Finding quality stocks trading at a cheap price can be a challenging and time-consuming task. You not only need to identify whether a company has a tangible edge over its peers. You also need to assess whether a stock is over- or under-valued.

The Global Best Ideas list is compiled by Morningstar’s equity analysts every month. To earn a spot on the list, these stocks have high analyst conviction in their future prospects and are trading at a price significantly below what our analysts calculate them to be worth.
Buying stocks when they are undervalued gives investor’s a higher margin of safety, therefore reducing the risk of an uncertain future.

Additionally, analysts consider the stock’s moat rating. This rating is an indication of the analyst’s expectations for the company to maintain a sustainable competitive advantage. A wide moat rating is awarded to companies that are expected to maintain and grow their earnings for at least the next 20 years, a narrow moat for the next 10 years.

Brian Han, Director of Equity Research, says of the list “These Best Ideas are sourced from all main sectors of the market, to provide a diversity of names across the spectrum. The last thing investors want is a Best Ideas list chock-full of cheap mining stocks when commodity prices tank, or a litany of oversold retail stocks when consumer sentiment slumps.”

The November monthly list has 79 global shares and 14 ASX listed companies and has seen the addition of domestic share Wisetech (ASX: WTC).

Added: Wisetech

WiseTech provides logistics companies the technology to digitise. WiseTech’s core product suite, CargoWise, provides the best-in-class software solution for international freight-forwarding by air and ocean. We see logistics companies that use the CargoWise international freight-forwarding solution as significantly outperforming peers due to the efficiency and productivity improvements the platform provides. We therefore expect this solution to become the industry default, either through increased customer adoption or through WiseTech’s customers taking market share.

Morningstar analyst Roy Van Keulen believes Wisetech is well-managed, high-quality company with a large and highly winnable market opportunity. He has assigned Wisetech a narrow moat rating based on switching costs and network effects in its core CargoWise product suite.

Switching costs refers to the high degree of expense and effort needed for a customer to switch to a rival provider. Network effect comes into play when a product becomes more valuable as it gains more users. Both factors contribute to a sustainable competitive advantage or moat.

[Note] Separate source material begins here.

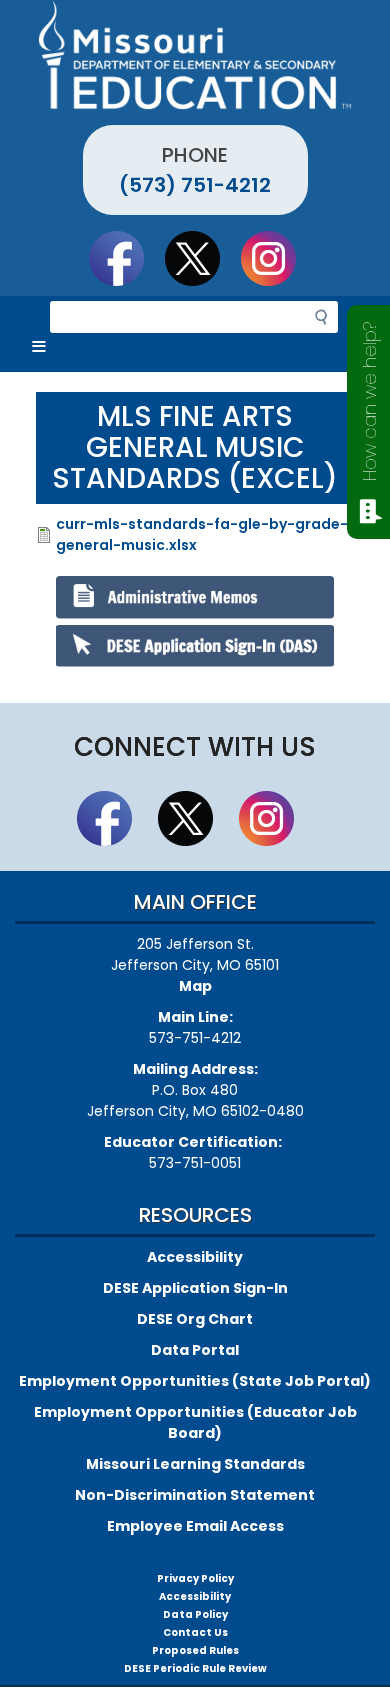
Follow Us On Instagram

CargoWise’s switching costs are evidenced by its industry-leading customer retention rates of over 99% per year during the past decade, despite the company implementing material prices increases for many customers in recent years. WiseTech’s customers use the CargoWise product for the efficient allocation of resources to move goods, especially for international freight-forwarding by air and ocean.

The industry landscape of logistics services providers is highly fragmented, both within and between its core components of air and ocean, road and rail, and warehousing. The resulting many potential touchpoints mean that implementation of supply chain execution software is inherently highly complex.

As a result, implementation of the software requires multiyear rollout projects as processes are mapped, technologies integrated, and people trained. Given the high upfront capital expenditure and the mission-critical nature of the product, once implemented, CargoWise customers have been reluctant to switch providers.

Van Keulen also sees evidence for network effects in the CargoWise product suite. Freight-forwarders select and co-ordinate the operators of physical assets, such as ships, airplanes, trains, trucks, and warehouses, to move goods. When asset operators are integrated with CargoWise, freight-forwarders can maintain visibility as goods move along the supply chain without freight-forwarders having to manually track and trace these movements. This results in significant labour cost savings for freight-forwarders.

Wisetech is currently trading at a 37% discount to Van Keulen’s fair value estimate of $95. He assumes that revenue grows at a compounded annual growth rate (“CAGR”) of 21% over the next decade, driven primarily by organic revenue growth in WiseTech’s CargoWise product suite, which he expects to grow at a CAGR of 24% over the next decade.

Van Keulen forecasts an increase in group earnings before interest and taxes (“EBIT”) margin to 49% by fiscal 2033 from 37% in fiscal 2023 due to CargoWise’s network effects reducing customer acquisition costs. As a product-led company, this means that we expect both WiseTech’s sales and marketing and research and development spending to come down as a percentage of revenue.